The scope is wide. It covers both new and already-approved synthetic peptide active substances, in human and in veterinary medicines, including post-approval manufacturing changes and peptides used in clinical trials. Recombinant peptides grown in cells and radiopharmaceuticals are carved out, since they live under separate frameworks.
Why the floor is going in now
Demand is the context. On June 15, two weeks after the guideline took effect, France became the first European Union country to put Wegovy and Mounjaro on public reimbursement ↗, covering 65 percent of the cost for patients with severe obesity, joining the United Kingdom and Switzerland outside the bloc. Every covered prescription is more synthetic peptide that has to be made to spec. Around the marketed drugs sits a fast-growing gray market of compounded and research-grade peptides whose purity is exactly what a manufacturing standard is supposed to pin down.
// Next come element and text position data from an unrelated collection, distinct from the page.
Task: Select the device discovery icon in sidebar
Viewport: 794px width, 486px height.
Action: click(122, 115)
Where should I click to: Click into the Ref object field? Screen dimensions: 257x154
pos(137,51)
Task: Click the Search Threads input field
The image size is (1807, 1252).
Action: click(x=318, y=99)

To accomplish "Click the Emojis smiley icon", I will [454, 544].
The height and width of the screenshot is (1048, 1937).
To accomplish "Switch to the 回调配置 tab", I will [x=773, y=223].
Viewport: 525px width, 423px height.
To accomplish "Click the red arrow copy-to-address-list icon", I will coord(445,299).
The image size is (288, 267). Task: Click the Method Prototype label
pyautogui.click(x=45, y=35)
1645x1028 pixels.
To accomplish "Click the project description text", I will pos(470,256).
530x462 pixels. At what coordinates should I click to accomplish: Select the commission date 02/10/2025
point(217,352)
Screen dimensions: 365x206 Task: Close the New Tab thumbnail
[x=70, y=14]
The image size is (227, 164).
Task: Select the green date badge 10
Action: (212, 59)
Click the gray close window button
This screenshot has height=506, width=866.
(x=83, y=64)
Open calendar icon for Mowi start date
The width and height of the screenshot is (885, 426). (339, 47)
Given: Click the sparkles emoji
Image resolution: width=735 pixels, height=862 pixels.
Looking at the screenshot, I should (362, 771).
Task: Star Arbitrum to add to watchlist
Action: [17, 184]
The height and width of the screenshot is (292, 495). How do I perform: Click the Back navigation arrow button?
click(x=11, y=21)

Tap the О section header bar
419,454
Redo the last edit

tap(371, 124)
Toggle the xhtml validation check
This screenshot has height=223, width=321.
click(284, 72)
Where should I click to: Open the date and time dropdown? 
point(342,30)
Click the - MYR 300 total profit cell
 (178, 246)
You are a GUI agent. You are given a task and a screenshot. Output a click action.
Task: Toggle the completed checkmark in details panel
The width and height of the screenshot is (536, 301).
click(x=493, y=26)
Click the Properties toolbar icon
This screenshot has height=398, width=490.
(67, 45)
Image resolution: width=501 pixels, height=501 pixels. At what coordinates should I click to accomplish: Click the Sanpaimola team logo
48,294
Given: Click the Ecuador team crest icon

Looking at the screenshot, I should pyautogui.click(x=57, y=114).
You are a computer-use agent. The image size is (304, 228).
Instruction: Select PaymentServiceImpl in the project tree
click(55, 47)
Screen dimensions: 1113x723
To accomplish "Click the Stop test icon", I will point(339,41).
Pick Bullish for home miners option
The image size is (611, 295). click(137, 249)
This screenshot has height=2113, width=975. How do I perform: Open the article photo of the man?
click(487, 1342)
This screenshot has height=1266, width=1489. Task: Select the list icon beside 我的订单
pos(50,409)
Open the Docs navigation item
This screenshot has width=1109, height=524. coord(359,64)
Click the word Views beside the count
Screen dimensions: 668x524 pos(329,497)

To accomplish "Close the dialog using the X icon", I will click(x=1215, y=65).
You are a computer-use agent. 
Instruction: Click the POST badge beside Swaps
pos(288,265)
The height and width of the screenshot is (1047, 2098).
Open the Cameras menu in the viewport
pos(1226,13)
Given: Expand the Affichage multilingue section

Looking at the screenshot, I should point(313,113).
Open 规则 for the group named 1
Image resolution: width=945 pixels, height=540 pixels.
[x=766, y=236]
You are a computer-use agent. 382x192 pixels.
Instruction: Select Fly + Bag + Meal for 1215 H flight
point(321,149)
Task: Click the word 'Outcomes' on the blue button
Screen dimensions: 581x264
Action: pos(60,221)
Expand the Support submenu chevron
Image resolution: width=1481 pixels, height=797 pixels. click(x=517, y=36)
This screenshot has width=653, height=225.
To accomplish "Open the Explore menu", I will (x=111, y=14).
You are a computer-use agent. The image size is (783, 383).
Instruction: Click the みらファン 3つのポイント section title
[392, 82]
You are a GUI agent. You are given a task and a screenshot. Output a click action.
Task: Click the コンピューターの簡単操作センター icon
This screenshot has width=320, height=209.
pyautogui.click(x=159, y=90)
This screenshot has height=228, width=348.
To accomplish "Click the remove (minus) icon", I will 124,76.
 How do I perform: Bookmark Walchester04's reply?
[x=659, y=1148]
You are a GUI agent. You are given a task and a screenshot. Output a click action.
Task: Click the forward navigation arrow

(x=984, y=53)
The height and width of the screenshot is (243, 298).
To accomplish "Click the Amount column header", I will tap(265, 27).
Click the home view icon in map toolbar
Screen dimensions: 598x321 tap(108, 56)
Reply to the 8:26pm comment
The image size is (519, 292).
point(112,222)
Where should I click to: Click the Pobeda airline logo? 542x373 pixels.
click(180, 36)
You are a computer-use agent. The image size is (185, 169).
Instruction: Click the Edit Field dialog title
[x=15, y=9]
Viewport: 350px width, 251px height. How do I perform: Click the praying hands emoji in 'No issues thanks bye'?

Semaglutide ↗, the molecule in Ozempic and Wegovy, and tirzepatide ↗, the molecule in Mounjaro and Zepbound, are both synthetic peptides assembled by exactly the kind of chemistry the guideline now governs. The peptidemodel cards describe what these molecules do at their receptors. The EMA document is about the layer beneath that: whether the thing in the syringe is the molecule on the card and only that molecule.
This is a quiet regulatory inflection rather than a loud one. No drug was approved or pulled. But it lands during the same stretch that saw Britain clear the Wegovy pill ↗, and it changes the paperwork every European peptide maker now has to produce. The standards for what counts as a clean batch just stopped being implicit.